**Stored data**
----------
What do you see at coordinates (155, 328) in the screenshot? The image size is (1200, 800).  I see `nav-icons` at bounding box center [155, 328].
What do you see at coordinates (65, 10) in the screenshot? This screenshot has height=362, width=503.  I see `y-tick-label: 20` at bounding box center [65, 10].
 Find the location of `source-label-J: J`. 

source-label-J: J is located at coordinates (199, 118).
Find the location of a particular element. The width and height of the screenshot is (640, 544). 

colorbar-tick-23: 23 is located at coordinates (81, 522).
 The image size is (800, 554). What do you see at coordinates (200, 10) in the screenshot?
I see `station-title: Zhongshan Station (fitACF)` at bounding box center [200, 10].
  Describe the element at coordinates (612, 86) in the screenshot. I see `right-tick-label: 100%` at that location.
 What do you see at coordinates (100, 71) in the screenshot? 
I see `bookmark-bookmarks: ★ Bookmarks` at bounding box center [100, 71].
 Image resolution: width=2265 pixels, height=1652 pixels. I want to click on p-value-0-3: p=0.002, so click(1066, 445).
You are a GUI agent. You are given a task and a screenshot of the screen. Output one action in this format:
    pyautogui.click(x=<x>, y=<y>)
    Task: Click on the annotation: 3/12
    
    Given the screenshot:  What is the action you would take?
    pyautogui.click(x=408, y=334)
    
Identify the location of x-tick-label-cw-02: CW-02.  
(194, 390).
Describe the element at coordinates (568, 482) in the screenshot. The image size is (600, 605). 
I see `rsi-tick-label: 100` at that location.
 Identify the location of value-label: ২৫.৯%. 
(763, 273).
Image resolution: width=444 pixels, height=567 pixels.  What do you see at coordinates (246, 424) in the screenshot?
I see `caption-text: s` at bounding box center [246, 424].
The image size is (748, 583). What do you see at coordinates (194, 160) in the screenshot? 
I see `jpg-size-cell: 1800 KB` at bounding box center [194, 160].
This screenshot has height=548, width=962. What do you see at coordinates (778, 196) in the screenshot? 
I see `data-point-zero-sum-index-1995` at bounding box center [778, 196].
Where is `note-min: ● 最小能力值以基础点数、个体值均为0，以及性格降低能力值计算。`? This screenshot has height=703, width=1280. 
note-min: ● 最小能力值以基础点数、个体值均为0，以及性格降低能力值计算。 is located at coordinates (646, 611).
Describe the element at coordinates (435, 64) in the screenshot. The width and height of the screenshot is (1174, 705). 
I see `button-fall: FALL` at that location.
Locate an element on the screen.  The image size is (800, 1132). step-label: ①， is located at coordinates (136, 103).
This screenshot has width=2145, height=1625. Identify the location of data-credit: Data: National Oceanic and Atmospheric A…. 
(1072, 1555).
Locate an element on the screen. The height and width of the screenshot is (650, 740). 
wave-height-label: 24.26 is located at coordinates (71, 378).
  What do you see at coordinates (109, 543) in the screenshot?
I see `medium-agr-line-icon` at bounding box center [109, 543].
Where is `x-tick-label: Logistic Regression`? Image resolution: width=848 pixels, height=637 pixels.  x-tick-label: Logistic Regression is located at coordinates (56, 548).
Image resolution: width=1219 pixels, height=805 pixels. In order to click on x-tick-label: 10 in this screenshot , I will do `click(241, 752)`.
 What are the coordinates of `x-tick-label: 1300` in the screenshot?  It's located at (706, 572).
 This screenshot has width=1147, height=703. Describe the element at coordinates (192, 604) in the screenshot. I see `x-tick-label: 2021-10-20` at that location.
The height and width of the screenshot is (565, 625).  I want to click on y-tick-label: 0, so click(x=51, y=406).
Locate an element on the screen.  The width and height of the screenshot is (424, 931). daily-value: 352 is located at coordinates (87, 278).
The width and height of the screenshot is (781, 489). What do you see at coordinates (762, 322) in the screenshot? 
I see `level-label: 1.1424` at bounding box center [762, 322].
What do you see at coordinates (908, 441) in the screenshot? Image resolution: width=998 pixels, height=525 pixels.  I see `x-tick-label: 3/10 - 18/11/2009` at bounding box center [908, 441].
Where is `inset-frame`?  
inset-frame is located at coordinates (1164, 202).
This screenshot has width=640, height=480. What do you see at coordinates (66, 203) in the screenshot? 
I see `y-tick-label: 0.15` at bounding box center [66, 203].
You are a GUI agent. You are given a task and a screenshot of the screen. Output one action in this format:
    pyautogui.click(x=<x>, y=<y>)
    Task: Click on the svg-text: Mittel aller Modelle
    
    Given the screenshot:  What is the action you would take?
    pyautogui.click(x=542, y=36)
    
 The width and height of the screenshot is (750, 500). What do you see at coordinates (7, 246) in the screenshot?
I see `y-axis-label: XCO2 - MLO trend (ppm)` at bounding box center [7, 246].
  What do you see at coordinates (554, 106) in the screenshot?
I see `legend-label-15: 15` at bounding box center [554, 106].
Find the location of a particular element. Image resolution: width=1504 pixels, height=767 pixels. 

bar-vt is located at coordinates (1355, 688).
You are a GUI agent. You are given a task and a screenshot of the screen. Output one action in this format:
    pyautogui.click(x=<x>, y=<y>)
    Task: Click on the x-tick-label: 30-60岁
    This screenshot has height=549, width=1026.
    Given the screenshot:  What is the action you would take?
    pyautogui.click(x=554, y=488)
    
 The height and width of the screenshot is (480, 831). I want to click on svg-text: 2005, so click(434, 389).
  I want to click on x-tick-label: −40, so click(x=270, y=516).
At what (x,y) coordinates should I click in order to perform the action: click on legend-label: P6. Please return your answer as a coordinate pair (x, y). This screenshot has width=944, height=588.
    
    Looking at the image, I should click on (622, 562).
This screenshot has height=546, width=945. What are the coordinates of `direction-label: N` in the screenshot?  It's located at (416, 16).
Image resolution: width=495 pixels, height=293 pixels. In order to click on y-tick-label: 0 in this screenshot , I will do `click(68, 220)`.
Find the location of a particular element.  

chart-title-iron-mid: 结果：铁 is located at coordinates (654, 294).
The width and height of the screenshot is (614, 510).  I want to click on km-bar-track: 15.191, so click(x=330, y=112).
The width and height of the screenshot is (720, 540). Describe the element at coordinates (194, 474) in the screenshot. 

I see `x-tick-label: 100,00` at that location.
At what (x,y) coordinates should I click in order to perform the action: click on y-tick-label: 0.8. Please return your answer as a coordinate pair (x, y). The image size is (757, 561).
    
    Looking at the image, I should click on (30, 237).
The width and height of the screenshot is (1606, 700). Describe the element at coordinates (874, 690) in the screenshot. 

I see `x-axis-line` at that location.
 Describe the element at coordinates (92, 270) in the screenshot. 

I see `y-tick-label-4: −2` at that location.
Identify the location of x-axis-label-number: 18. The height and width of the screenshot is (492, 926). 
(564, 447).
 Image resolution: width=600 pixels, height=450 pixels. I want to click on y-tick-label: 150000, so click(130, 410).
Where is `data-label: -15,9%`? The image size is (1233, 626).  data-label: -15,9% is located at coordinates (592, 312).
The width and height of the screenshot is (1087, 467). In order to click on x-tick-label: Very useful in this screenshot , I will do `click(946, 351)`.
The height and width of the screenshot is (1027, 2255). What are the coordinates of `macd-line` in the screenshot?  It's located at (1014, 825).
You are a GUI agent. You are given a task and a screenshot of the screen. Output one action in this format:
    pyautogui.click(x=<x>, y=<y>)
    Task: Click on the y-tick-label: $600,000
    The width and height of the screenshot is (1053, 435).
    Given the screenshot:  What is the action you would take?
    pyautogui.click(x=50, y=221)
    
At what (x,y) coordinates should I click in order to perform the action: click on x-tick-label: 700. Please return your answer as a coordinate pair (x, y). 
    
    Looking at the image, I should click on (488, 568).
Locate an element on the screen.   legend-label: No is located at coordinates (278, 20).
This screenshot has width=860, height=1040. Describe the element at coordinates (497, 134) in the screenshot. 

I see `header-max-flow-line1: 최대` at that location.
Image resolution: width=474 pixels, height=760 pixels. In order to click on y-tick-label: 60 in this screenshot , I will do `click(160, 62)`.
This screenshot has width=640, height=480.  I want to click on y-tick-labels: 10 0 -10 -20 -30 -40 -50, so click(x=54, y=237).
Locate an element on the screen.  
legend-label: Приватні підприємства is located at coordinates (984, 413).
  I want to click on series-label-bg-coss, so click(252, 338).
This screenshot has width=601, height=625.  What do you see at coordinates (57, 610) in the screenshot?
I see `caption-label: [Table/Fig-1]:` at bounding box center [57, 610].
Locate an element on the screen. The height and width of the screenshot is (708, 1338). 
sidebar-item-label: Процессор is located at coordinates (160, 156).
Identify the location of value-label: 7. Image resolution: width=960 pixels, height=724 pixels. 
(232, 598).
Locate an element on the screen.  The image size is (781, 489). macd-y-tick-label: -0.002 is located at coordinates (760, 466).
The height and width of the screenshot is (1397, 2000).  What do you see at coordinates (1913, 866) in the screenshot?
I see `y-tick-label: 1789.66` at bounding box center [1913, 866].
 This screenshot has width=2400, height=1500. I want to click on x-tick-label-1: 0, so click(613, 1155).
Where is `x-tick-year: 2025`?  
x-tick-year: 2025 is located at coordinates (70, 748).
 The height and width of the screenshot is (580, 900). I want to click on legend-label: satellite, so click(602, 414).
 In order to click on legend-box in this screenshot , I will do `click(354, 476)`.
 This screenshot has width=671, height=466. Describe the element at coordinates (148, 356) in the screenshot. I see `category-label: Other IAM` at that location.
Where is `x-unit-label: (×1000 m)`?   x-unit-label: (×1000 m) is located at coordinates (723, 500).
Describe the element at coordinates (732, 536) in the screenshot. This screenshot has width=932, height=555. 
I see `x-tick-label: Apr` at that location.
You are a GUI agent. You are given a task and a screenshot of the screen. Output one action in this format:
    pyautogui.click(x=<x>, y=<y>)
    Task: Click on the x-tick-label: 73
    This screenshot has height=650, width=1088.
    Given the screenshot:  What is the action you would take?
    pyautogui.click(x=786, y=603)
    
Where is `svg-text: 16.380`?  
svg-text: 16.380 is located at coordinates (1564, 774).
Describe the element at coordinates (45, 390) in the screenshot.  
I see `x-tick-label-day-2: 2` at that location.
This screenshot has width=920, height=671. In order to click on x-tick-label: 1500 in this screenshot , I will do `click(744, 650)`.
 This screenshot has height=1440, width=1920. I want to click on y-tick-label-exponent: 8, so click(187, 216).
----------
**What you should do**
Repeat the lines of the data above word for word, from the line that contains "Describe the element at coordinates (435, 64)" through the line that contains "(1072, 1555).", including both of those lines.

**Task result**
Describe the element at coordinates (435, 64) in the screenshot. The width and height of the screenshot is (1174, 705). 
I see `button-fall: FALL` at that location.
Locate an element on the screen.  The image size is (800, 1132). step-label: ①， is located at coordinates (136, 103).
This screenshot has width=2145, height=1625. Identify the location of data-credit: Data: National Oceanic and Atmospheric A…. 
(1072, 1555).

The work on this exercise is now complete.